ABOUT THIS EXERCISE:
Looking at the listing below, retype exactly the lines starting at the one containing "Toggle the Business" and ending at the one containing "Task: Click the back navigation arrow", both included, and nothing else.
Start of Block
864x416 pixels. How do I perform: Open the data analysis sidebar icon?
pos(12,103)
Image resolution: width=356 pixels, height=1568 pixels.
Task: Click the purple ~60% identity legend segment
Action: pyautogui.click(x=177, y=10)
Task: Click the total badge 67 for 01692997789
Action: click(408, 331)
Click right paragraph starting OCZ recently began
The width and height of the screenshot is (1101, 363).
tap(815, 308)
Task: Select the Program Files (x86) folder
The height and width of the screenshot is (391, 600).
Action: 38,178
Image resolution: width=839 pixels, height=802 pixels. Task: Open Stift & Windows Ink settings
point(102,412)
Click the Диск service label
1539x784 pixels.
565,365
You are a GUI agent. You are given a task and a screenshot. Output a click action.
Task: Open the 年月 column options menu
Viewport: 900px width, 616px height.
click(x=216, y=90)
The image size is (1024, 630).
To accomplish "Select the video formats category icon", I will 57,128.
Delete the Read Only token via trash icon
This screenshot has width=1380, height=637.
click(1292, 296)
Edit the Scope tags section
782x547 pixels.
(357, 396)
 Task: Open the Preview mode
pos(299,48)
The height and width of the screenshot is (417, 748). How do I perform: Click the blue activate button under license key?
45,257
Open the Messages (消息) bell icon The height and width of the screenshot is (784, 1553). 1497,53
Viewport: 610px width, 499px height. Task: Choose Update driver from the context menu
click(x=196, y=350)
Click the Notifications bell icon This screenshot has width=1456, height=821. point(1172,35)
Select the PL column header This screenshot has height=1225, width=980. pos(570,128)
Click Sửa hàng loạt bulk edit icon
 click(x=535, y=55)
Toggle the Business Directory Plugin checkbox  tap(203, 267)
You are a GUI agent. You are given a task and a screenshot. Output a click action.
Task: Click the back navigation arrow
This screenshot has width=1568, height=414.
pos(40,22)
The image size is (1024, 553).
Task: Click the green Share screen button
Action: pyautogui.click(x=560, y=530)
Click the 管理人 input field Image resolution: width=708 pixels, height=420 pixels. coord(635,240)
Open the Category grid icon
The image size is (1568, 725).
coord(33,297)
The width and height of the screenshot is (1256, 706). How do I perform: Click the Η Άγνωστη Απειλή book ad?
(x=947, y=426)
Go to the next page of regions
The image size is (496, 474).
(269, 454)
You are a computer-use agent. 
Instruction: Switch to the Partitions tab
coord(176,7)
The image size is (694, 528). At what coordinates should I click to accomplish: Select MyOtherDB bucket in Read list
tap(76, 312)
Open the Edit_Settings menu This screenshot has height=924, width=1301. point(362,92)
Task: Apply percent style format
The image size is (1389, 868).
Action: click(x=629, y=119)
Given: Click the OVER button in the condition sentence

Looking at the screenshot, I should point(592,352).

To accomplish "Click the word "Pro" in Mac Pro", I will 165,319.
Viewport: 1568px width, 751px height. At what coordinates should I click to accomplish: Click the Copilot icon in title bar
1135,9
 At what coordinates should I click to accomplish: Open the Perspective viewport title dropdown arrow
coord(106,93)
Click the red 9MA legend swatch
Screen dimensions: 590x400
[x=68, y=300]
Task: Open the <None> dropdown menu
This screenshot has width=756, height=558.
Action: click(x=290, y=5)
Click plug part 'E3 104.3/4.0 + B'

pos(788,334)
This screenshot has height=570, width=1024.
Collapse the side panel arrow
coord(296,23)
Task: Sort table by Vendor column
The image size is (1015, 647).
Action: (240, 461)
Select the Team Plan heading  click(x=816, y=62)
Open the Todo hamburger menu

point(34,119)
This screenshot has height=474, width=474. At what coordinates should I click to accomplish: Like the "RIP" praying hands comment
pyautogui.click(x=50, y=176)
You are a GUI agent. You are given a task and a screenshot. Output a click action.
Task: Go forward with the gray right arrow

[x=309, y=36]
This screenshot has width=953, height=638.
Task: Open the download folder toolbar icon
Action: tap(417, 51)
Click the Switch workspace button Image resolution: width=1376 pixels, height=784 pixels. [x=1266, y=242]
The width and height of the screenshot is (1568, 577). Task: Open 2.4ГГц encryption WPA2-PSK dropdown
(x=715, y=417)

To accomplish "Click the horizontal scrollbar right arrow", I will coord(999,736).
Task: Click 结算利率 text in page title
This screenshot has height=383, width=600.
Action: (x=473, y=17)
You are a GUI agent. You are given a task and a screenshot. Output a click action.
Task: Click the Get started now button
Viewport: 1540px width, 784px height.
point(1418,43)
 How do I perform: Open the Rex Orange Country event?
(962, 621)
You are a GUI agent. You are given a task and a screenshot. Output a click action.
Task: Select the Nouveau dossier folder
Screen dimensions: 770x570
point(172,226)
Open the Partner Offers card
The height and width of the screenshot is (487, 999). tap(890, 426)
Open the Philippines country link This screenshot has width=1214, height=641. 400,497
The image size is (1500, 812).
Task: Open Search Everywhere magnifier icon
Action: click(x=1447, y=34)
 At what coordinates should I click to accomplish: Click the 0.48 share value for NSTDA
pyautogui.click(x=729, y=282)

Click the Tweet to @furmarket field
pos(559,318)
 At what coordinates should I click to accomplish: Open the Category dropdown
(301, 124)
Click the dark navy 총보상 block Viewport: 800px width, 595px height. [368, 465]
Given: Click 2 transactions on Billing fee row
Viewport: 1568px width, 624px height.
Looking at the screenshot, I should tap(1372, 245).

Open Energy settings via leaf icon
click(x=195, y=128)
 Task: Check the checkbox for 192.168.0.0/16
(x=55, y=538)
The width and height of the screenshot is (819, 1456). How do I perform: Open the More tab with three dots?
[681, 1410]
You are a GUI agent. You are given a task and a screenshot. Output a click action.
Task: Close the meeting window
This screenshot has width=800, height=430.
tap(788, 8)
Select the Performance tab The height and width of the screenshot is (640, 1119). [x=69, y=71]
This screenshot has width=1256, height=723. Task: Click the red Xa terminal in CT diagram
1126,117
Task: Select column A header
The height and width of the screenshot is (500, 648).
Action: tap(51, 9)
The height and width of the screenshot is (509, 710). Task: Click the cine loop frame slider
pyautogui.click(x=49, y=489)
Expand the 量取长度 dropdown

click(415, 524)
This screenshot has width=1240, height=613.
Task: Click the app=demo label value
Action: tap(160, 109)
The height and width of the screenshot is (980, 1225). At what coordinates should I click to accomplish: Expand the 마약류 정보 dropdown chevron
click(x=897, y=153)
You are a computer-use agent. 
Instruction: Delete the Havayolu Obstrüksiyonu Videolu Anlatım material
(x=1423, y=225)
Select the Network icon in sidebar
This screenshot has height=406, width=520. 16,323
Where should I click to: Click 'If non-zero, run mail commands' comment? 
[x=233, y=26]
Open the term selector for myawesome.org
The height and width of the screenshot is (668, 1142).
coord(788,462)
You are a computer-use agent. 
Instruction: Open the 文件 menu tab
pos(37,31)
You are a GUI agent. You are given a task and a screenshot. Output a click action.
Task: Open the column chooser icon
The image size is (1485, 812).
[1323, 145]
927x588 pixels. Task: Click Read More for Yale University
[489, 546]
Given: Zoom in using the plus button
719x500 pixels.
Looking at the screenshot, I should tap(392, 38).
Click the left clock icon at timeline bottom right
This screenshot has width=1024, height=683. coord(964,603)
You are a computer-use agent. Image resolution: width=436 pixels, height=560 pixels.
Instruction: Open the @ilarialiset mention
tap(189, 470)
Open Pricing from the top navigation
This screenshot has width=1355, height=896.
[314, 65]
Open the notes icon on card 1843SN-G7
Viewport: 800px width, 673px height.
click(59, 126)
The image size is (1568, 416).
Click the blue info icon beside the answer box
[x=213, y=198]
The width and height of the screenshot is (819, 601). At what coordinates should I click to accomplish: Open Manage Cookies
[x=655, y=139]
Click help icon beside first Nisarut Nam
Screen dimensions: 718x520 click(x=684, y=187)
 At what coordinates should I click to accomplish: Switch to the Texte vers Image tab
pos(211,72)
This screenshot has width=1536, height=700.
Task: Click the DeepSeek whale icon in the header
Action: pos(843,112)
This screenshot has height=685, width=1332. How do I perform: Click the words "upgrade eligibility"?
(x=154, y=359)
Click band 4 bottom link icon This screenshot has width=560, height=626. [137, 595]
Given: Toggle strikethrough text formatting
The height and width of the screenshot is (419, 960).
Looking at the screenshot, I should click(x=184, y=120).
End of Block
SOLUTION TO THIS EXERCISE:
Toggle the Business Directory Plugin checkbox  tap(203, 267)
You are a GUI agent. You are given a task and a screenshot. Output a click action.
Task: Click the back navigation arrow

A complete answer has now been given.